I had a problem with running out of inodes on my server because of the massive number of files that end up in node_modules for even a smallish project.

2 comments

NPM caused horrendous issues in my dev environment a while back. I was developing on a Windows 7 machine with my Node environment in a VirtualBox VM. I was keeping my code in a VirtualBox shared folder so I could edit it in my IDEs on the windows side and then easily run `npm install` etc. on the linux side.

Turns out, the combination of vboxsf and ntfs masquerading as a linux filesystem is not without bugs-

Sometimes, the directory depths that npm reached caused the filesystem to "soft crash", where it would just fail to do operations on files, meaning you had to run `npm install` a few times to actually grab all the dependencies.

Other times, it caused the host machine to blue screen.

One of the times this happened, it had the side effect of irreversibly corrupting my favourite programming font (Fira Code) for all JetBrains IDEs on that Windows install.

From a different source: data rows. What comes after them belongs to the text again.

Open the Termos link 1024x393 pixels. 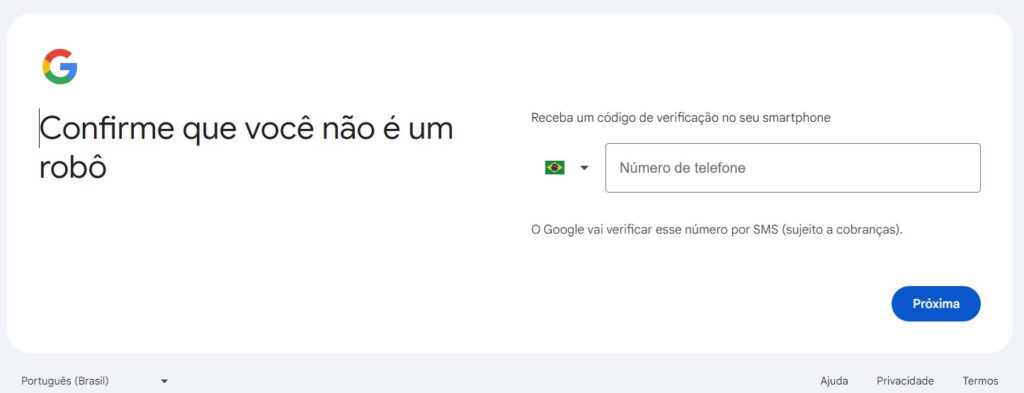pos(980,381)
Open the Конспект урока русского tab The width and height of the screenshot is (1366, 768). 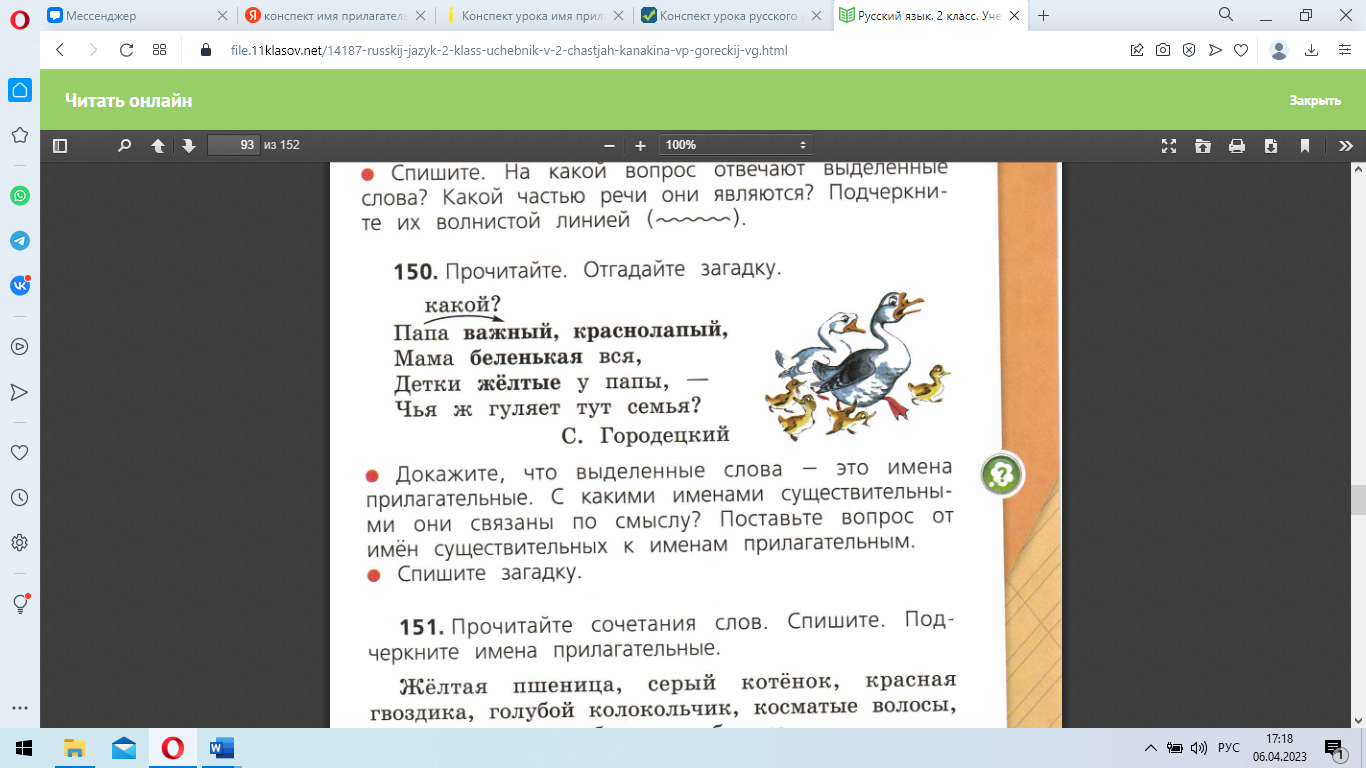tap(730, 16)
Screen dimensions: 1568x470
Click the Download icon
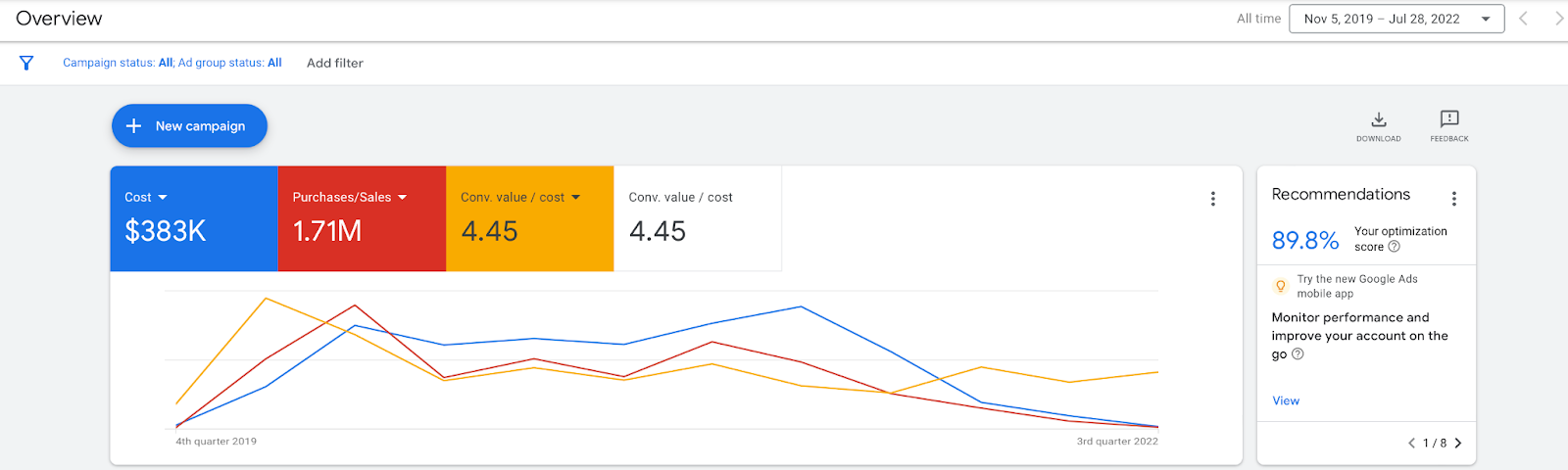click(1379, 119)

Not so much a problem now I'm not being forced to develop in Windows. But even though I dug up bugs in unrelated pieces of software / the host OS kernel, npm was still pushing that software to the limits with that crazy recursive directory structure it was attempting to build.

You don't get this shit with python!

No kidding? This is impressive!

Did you write about it somewhere?

This happens constantly on older versions of Docker.
Another classic is installing one dependency with NPM and having it blow up because it's hit the 255 character limit for file paths on Windows due to nested dependencies.